La reestructuración que nadie esperaba
El proceso de limpieza fue profundo y necesario, marcando un antes y un después en la gestión del equipo. Un total de diez jugadores fueron cortados por la dirección técnica, una medida drástica que obligó a cuatro de ellos a entrenar en horarios diferenciados al no encontrar acomodo inmediato en otros clubes. Esta decisión no solo buscaba la disciplina táctica, sino también un alivio urgente para las arcas del club, que necesitaban oxígeno financiero tras varias temporadas de gastos excesivos. 📉
La directiva demostró tener una capacidad de reacción envidiable cuando, tras el Clausura 2026, sorprendieron a todos con la contratación de Kevin Castañeda y Jordan Carrillo. Mientras la prensa y la afición esperaban un mercado austero, el Rebaño Sagrado se movió en silencio para concretar estas llegadas, financiándolas gracias a una estrategia de ventas bien ejecutada y, sobre todo, a una política de ahorro salarial implacable con los elementos que ya no formaban parte de la rotación habitual del estratega.
El impacto económico de las salidas estelares
La balanza financiera del equipo se equilibró de forma magistral gracias a las ventas estratégicas de Armando González al fútbol griego y de Alan Mozo. Estas dos operaciones le significaron al club un ingreso de 14 millones de dólares, una cifra que permitió cubrir las nuevas inversiones y dejar un margen de maniobra importante para el futuro. La salida de jugadores de peso como Érick Gutiérrez, quien partió rumbo a Toluca, Alan Pulido, Alan Mozo y una parte proporcional de Gilberto Sepúlveda, redujo drásticamente la masa salarial del club. 💰
"Con los cuatro jugadores el Rebaño Sagrado pagaba cerca de cinco millones de dólares al año, siendo el atacante uno de los jugadores mejor pagados", se ha mencionado sobre el impacto de estas bajas en la economía del equipo. A esto debemos sumar las salidas de Yael Padilla, quien fue pieza clave en el intercambio por Kevin Castañeda, y Leonardo Sepúlveda, quienes también liberaron una carga importante en la nómina mensual que el club debía cubrir puntualmente.
Los casos pendientes en la institución
A pesar de la limpieza profunda, todavía quedan cabos sueltos que Gabriel Milito debe resolver para terminar de perfilar su grupo de trabajo definitivo. El estratega ha sido claro al señalar que no tiene en sus planes actuales a dos jugadores que siguen perteneciendo a la disciplina rojiblanca.
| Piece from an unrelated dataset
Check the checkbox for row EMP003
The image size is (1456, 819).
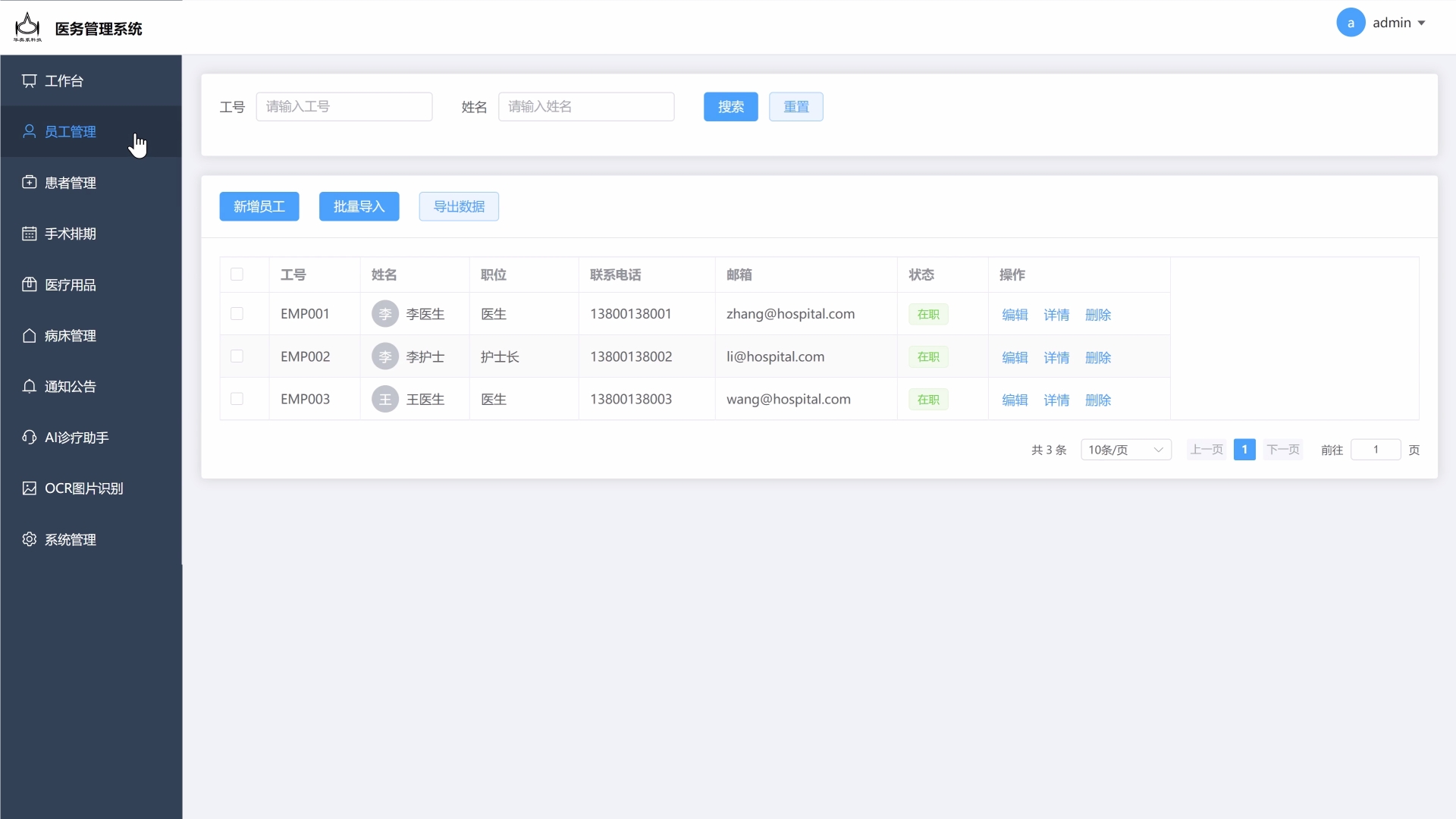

Se trata de Miguel Tapias, quien ha sufrido con las lesiones y no ha visto actividad, y Eduardo García, quien fue enviado a las filas del Tapatío para continuar con su proceso. 🧐
El caso de Miguel Tapias ha sido particularmente complicado debido a su alta percepción salarial, lo cual ha frenado el interés mostrado por clubes como Pachuca y Pumas UNAM. Aunque la directiva ha intentado darle salida en varias ocasiones, las pretensiones económicas del defensa han sido un muro difícil de saltar. Por ahora, el club sigue buscando la mejor manera de acomodar a estos elementos para cerrar definitivamente este capítulo de reestructuración.
Datos clave
- Las ventas de Armando González y Alan Mozo dejaron 14 millones de dólares en las arcas del club.
- La salida de cuatro jugadores clave, incluyendo a Érick Gutiérrez y Alan Pulido, representaba un ahorro anual de cinco millones de dólares.
- Miguel Tapias sigue sin salir de la institución debido a que su alto salario ha complicado las negociaciones con equipos como Pachuca y Pumas UNAM.